Clement Papazian, a licensed clinical social worker at Kaiser's Oakland facility and president of the NUHW's Northern California chapter of mental-health clinicians, told Courthouse News that the union's members have been dealing with retaliatory practices "pretty much from the inception of this controversy."

After 26 years with Kaiser, Papazian said it was not until four years ago that he started coming under scrutiny for "minor ridiculous things," like using a company fax machine for a personal task.

"There's not so much as a hint of a shadow on our work record, but the second we get vocal about patient care we come under scrutiny," he said.

Andris Skuja, a Kaiser psychologist in Oakland, said in a telephone interview that he has been subjected to similar investigations, after being at Kaiser for 30 years and receiving numerous accolades for his work.

He said management took "corrective action" against him for "incidental things that everybody does all the time."

"It's preposterous that a professional would even look at some of these things," Skuja said.

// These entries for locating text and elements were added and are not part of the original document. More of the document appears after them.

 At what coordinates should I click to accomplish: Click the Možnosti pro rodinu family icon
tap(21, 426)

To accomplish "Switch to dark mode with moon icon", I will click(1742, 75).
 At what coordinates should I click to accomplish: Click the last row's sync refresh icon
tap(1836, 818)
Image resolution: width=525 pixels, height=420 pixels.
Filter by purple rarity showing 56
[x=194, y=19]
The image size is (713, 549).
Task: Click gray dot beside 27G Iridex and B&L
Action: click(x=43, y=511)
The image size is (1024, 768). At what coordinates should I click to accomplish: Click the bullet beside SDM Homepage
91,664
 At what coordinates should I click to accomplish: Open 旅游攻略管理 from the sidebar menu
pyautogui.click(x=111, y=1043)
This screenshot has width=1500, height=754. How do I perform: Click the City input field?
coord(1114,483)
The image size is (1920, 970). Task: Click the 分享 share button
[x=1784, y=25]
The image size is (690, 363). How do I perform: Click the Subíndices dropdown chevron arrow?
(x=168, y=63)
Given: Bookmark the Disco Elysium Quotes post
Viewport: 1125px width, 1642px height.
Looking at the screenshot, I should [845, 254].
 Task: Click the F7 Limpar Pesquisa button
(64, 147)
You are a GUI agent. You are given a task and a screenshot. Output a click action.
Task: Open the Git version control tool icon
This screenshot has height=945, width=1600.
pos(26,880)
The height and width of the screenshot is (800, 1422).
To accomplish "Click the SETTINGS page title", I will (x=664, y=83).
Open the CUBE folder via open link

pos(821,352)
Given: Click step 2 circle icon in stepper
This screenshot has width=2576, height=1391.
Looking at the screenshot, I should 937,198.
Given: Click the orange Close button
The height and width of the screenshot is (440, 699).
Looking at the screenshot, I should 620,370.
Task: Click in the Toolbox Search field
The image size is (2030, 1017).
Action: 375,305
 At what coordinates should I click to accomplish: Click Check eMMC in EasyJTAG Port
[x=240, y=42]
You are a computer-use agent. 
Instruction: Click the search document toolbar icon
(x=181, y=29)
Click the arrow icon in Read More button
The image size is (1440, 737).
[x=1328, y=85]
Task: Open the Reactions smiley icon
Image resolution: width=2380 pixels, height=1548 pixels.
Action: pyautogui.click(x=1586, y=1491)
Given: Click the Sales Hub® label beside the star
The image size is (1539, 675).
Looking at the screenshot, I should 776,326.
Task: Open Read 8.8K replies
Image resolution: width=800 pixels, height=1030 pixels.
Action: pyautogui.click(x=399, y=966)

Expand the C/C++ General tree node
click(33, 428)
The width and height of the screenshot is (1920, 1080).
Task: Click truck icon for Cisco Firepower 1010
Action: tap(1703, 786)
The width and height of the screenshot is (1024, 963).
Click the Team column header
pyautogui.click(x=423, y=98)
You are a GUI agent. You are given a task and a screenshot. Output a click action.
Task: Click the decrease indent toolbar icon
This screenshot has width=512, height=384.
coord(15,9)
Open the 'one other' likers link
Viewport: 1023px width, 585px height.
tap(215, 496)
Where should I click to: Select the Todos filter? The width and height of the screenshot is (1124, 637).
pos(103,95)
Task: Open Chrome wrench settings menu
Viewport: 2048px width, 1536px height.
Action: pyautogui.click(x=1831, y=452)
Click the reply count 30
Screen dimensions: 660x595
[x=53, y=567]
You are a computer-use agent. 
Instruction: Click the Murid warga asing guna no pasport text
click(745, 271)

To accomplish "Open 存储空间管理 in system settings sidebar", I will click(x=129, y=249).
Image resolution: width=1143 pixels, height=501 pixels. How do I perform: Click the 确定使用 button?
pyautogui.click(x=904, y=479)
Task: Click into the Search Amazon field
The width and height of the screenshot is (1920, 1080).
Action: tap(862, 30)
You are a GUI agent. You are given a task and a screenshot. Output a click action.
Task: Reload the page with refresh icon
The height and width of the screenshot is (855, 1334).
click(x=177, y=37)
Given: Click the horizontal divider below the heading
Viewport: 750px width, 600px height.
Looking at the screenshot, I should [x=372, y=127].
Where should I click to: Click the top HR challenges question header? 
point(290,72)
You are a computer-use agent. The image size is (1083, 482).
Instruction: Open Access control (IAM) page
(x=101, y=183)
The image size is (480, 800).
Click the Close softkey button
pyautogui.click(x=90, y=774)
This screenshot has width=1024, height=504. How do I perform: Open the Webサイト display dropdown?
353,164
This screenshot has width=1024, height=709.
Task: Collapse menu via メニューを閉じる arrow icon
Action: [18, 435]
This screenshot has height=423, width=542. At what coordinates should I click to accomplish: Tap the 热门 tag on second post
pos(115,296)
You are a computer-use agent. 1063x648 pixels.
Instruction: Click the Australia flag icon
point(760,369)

Kaiser said in a statement that Wang's firing was not an act of retaliation.

"We can say unequivocally that we did not retaliate against Dr. Wang or any other mental-health clinician," the company said.

The HMO also said that it cannot discuss Wang's specific personnel action, but a five-step correction process applies to all NUHW-represented clinicians when performance or behavioral issues arise.

"It is unfortunate that, in the difficult bargaining environment we are in, personnel matters are mischaracterized to leverage the union's bargaining position," Kaiser said.

Papazian said that the atmosphere among Kaiser's mental health clinicians in the wake of Wang's firing - on top of what the union says is Kaiser's continued failure to improve its mental health care services - is "tense."

"I would be lying if I didn't say that people were frustrated and incredibly overwhelmed with the length of time that this is all taking," he said.

Clinicians are also fed up with Kaiser's "contrast between the rhetoric and the action that's being mounted against them," Papazian said.

"On the one hand, we're being told that we're valued employees," he said. "On the other, we feel like we're being punished by the organization for bringing to their attention something they should have dealt with years ago."

Skuja said that Kaiser has "lost its ethical compass."

"They're violating professional ethics and their own compliance and retaliation policies," he said. "That's kind of evidence of a basic ethical failure, an organizational and institutional ethical failure."

This failure is all the more troubling in light of Kaiser's recent significant profits, Skuja said. According to a report by the union, Kaiser has made $14.5 billion since 2009, and this year's profits are up 40 percent from last year.

Papazian said that the whole controversy has felt "tedious."

"Not a day passes that Kaiser doesn't come out with some kind of document or award that says they're leaders or stellar care providers," he said. "The hypocrisy of that is so staggering from our perspective."

Kaiser's deficiencies are especially tragic because the HMO is positioned to be a leader in the country on the issue, Skuja said.

"They get a lot of things right," he said. "But not in mental health. That's really a backwater. We are determined to call them out on that."

Wang said that although his firing has naturally affected him personally, it has most significantly affected his patients.

"My patients are really the ones who have borne the brunt of all this," he said. "They've been kept in the dark. They're trying to make appointments and they can't. I don't know if they even know that I've been fired."

Clinicians will picket Kaiser facilities throughout California until the end of this week.